Introduction to Communication & Influence
Communication & Influence
The most common complaint about managers — from engineers, from peers, from leadership — is some version of "I don't know what's going on." Not enough information. Wrong information. Information too late. Communication that's clear going up but murky going down, or vice versa.
Good communication is the single highest-leverage thing an EM can do. It's also one of the hardest transitions from IC to EM, because the type of communication that makes you effective changes completely.
The Shift
As an engineer, most of your communication was reactive and technical: answer a question, explain a design decision, write a ticket. You communicated when you had something specific to say.
As an EM, communication is proactive and relational. You communicate before people ask. You translate between technical and business. You create clarity in situations where there isn't any yet. You say the uncomfortable thing in the room that nobody else is saying.
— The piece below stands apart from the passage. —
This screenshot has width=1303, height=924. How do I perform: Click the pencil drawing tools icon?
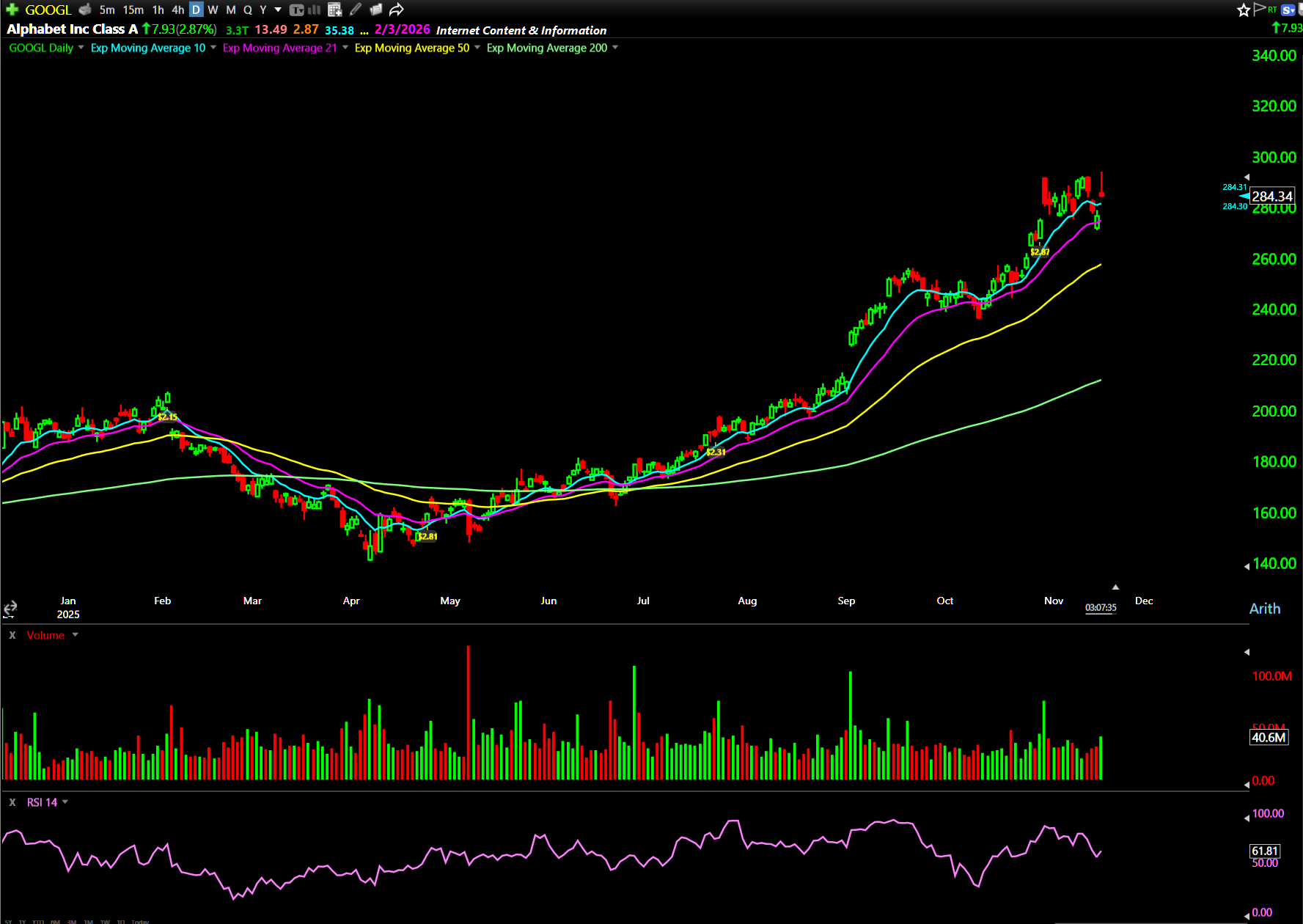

That's a different skill set. Most new EMs don't realize how different it is until they're six months in and their skip-level is asking why they're always the last to know things.
What This Chapter Covers
Three lessons:
- Conducting Key Meetings — the meetings that actually matter, how to run them, and how to make them worth everyone's time
- Contributing Technical Feedback — how to stay in the technical conversation without becoming the bottleneck or the dictator
- Communicating Objectives — how to translate strategy from above into clarity for your team
By the end of this chapter you'll be the person on your team who brings clarity — which is one of the fastest ways to build influence in any direction.